The novelties of our proposed method are as follows:

Solar Spatial Encoder (SSE)

Comprising the Depth-wise Channel Selective Module (DCSM) and the Spatio-Temporal State-Space Module (ST-SSM). The DCSM selectively weights multi-wavelength image channels to emphasize features relevant to solar events, while the ST-SSM efficiently captures long-range spatio-temporal dependencies in the solar images.

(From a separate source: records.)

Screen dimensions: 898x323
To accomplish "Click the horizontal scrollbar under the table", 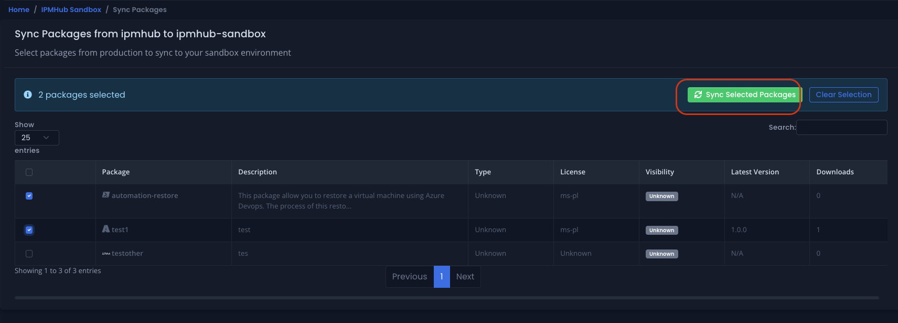I will click(x=446, y=298).

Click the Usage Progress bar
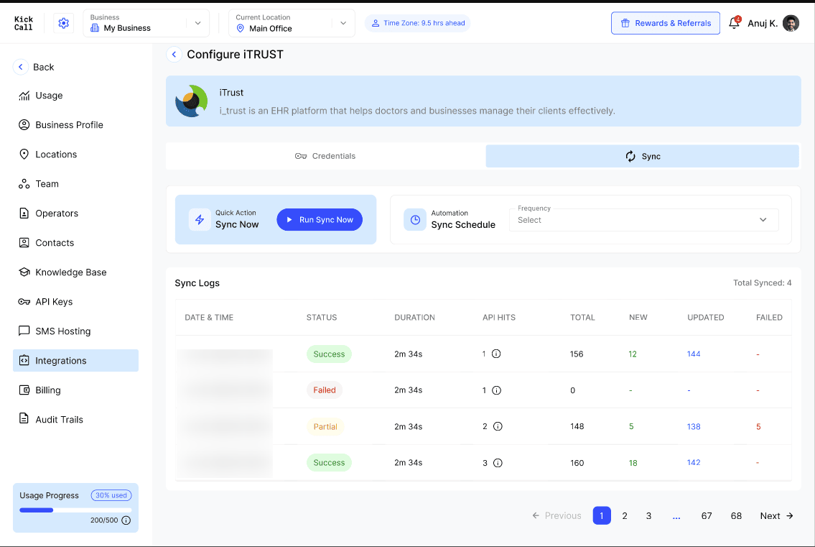[x=75, y=510]
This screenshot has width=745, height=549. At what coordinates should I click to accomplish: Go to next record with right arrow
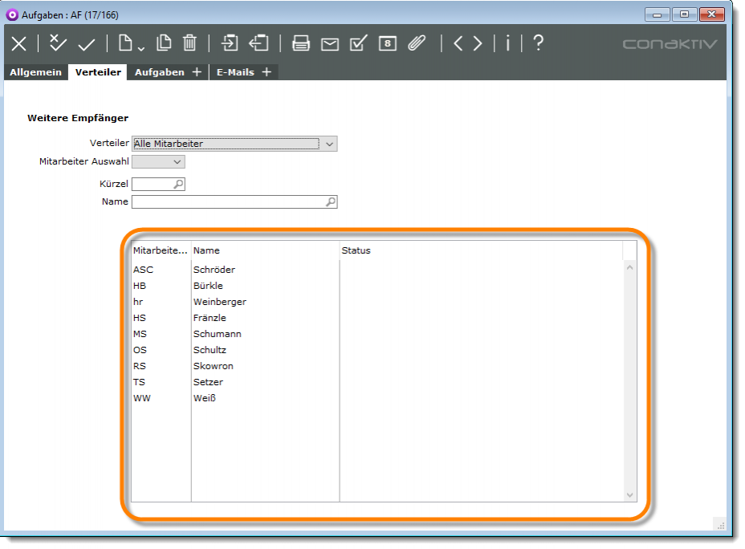click(478, 43)
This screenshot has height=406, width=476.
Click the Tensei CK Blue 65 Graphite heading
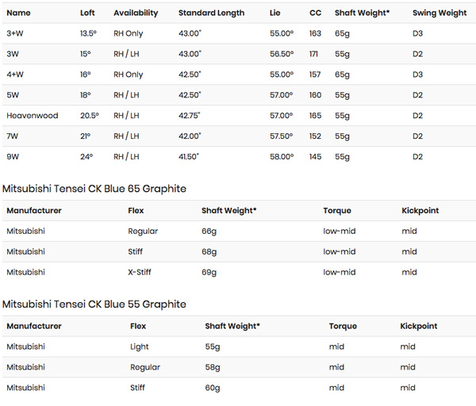94,189
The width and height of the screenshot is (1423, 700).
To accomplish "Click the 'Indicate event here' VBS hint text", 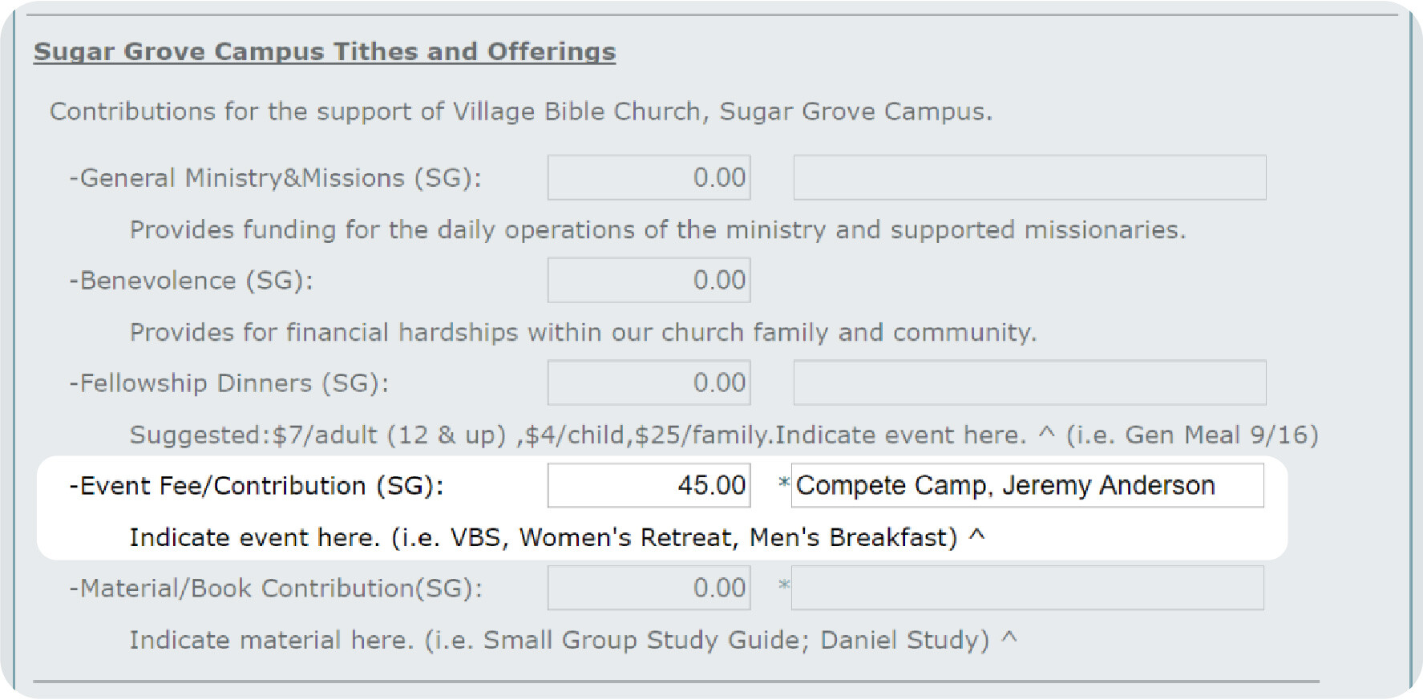I will point(557,537).
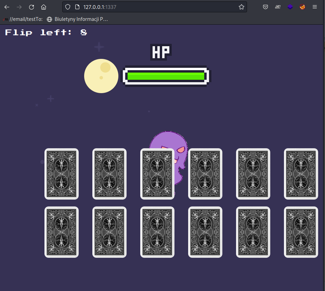This screenshot has width=325, height=291.
Task: Click the address bar showing 127.0.0.1:1337
Action: pyautogui.click(x=154, y=7)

Long-range Temporal SSM (LT-SSM)

Extends deep state-space models to effectively model temporal dependencies exceeding the solar rotation period within the intermediate features obtained from the pretraining stage. This allows the LT-SSM to efficiently capture long-range relationships that are crucial for solar flare prediction.

Sparse MAE

A pretraining strategy tailored for solar images that extends the Masked Autoencoder (MAE). Sparse MAE addresses the challenge of sparse, yet crucial, information regions in solar images (e.g., sunspots) using a novel two-phase masking approach. This ensures that these crucial regions are less likely to be completely masked during pretraining, leading to improved intermediate feature representations.

Sparse MAE Pretraining
(a) An example of an original image. (b) Visualization of patches with the top α% highest standard deviation highlighted, often corresponding to sunspot regions. (c) Illustration of the spatial-level masking. (d) Reconstructed image by our proposed Sparse MAE.

Quantitative Results

Our method outperforms all baseline approaches across all metrics and even surpasses human expert performance, demonstrating the effectiveness of our approach for solar flare prediction.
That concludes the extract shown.